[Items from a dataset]

---*---

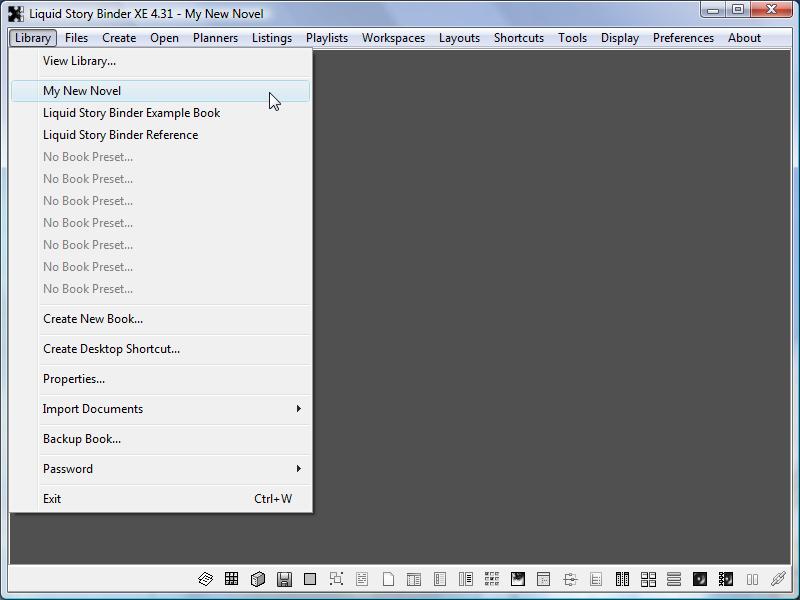Screen dimensions: 800x600
Task: Open the Preferences menu
Action: pos(683,38)
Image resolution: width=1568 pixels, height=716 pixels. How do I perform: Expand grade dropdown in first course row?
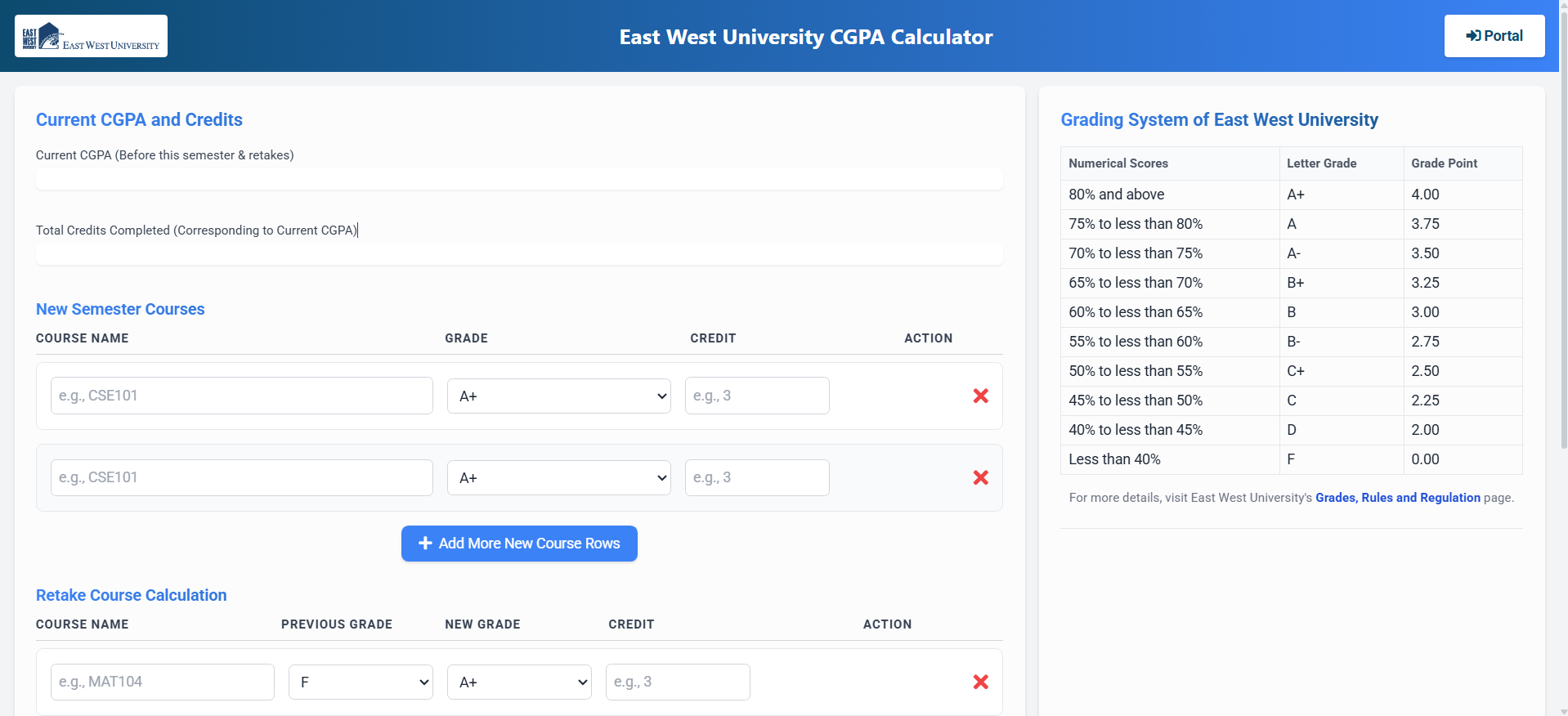[558, 396]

---*---

Copy exactly, and only, the lines running from the one containing "Image resolution: width=1568" through the final line of the data, and omit the pictures.

Image resolution: width=1568 pixels, height=716 pixels. How do I perform: Expand grade dropdown in first course row?
[558, 396]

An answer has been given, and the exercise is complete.